Since those early years when the brain's "big picture"
was still a blank canvas, research in the brain sciences at
Hopkins has expanded to investigate questions both big and
small. For example, researchers in the Zanvyl Krieger
Mind/Brain Institute on the Homewood campus are studying
recognition, sensation and other "big" capabilities, while
some on the East Baltimore campus are measuring electrical
signals from individual neurons in a laboratory dish to
study how they react to different stimulation.

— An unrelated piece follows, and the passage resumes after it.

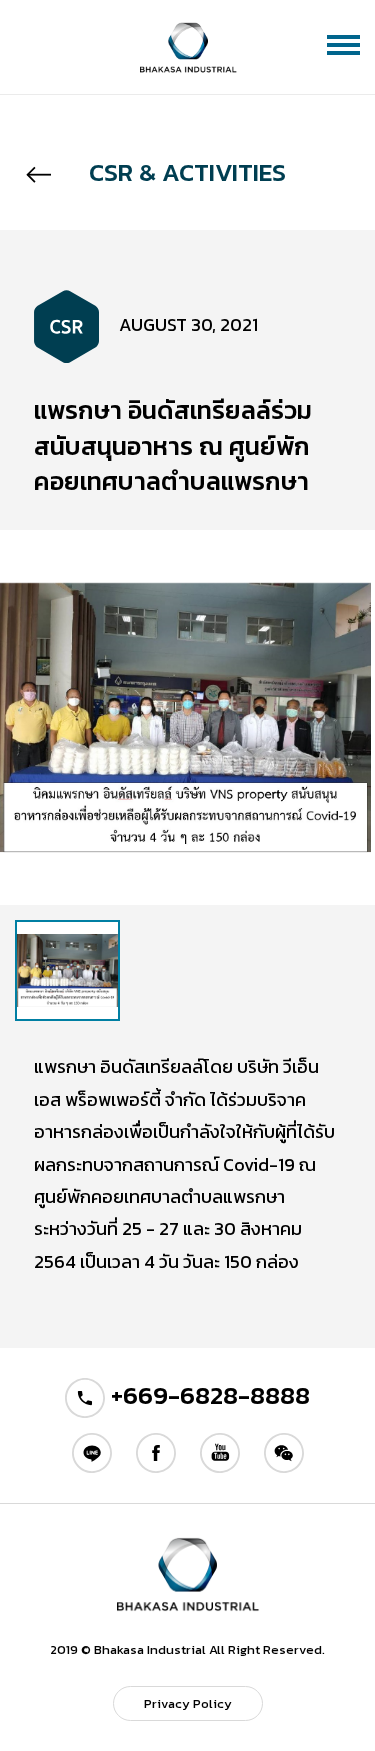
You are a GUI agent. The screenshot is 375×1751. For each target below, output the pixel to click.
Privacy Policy (188, 1703)
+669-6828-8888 (207, 1395)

Four major areas of investigation occupy the time of
brain scientists at Hopkins: cellular and molecular
neuroscience; systems, cognitive and computational
neuroscience; developmental neuroscience; and neurobiology
of disease.
Scientists working in the first area are looking into
what roles different types of cells play in the brain, what
genes and proteins allow brain cells of various
descriptions — neurons, astrocytes and glia —
to do what they do, and what molecules are involved in the
cells' communications with one another. Snyder, for
instance, uncovered in the early 1970s the natural docking
place for opiates on brain cells and more recently
identified key roles for two gases — nitric oxide and
carbon monoxide — as messengers that help brain cells
communicate.
Some of those studying systems, cognitive and
computational neuroscience are using engineering and
computer science to model certain capabilities of the
brain, like the processes that allow us to reach for and
touch a target, and others are interested in answering some
of the most fundamental, long-standing questions of the
brain. Huganir and his colleagues, through their efforts to
understand the big question of how learning and memory
occur, have actually created a forgetful mouse.
Scientists working in the area dubbed developmental
neuroscience might study the protein and molecular cues
that control and direct nerves' growth during early
development in species from frogs to mice or what the cues
are that tell a cell to become a nerve cell in the first
place. David Ginty, Alex Kolodkin and others are
identifying signals that direct nerves' initial growth,
hoping that the knowledge might reveal ways to successfully
regrow damaged nerves.
And, of course, scientists at Hopkins studying the
biological problems underlying diseases of the brain and
nervous system are trying to understand what causes these
diseases with the hope that their knowledge will help lead
to new treatments or even prevention. These scientists are
probing genetic ties to diseases like bipolar disorder and
Parkinson's disease, or looking for targets that might help
prevent secondary damage that occurs after stroke, or
trying to unravel the complex factors that lead to cells'
death in diseases like muscular dystrophies and Alzheimer's
disease. Akira Sawa recently uncovered a major role for the
cancer gene p53 in controlling nerve cells' death in
Huntington's disease, for example.
At its inception, Hopkins' Neuroscience Department was
one of the first in the nation, and today it is the largest
of the basic science departments at the School of Medicine,
with 25 primary faculty. Another 78 Hopkins faculty have
secondary or joint appointments in Neuroscience, including
two dozen or so whose primary appointments are in the
departments of Neurology, Neurosurgery or Psychiatry. In
the Department of Neurology, there are roughly 75 primary
faculty; in the Department of Neurosurgery, 24. The
Department of Psychiatry, founded almost 100 years ago,
boasts 139 full-time faculty members with primary
appointments.
At the Nov. 11 symposium, topics include the latest on
our understanding of smell, vision, learning and memory,
decision making and balance-eroding diseases called
spino-cerebellar ataxias.
The separate Nov. 10 symposium, called Looking
Forward: Tomorrow's Neurology, will include scientific
presentations by nine Hopkins Neurology faculty members and
three outside neurologists on topics ranging from the
genetics of multiple sclerosis to new treatment options
being developed for multiple sclerosis, Parkinson's
disease, muscular dystrophies and motor neuron diseases.
The Society for Neuroscience annual meeting starts in
Washington, D.C., on Saturday, Nov. 12.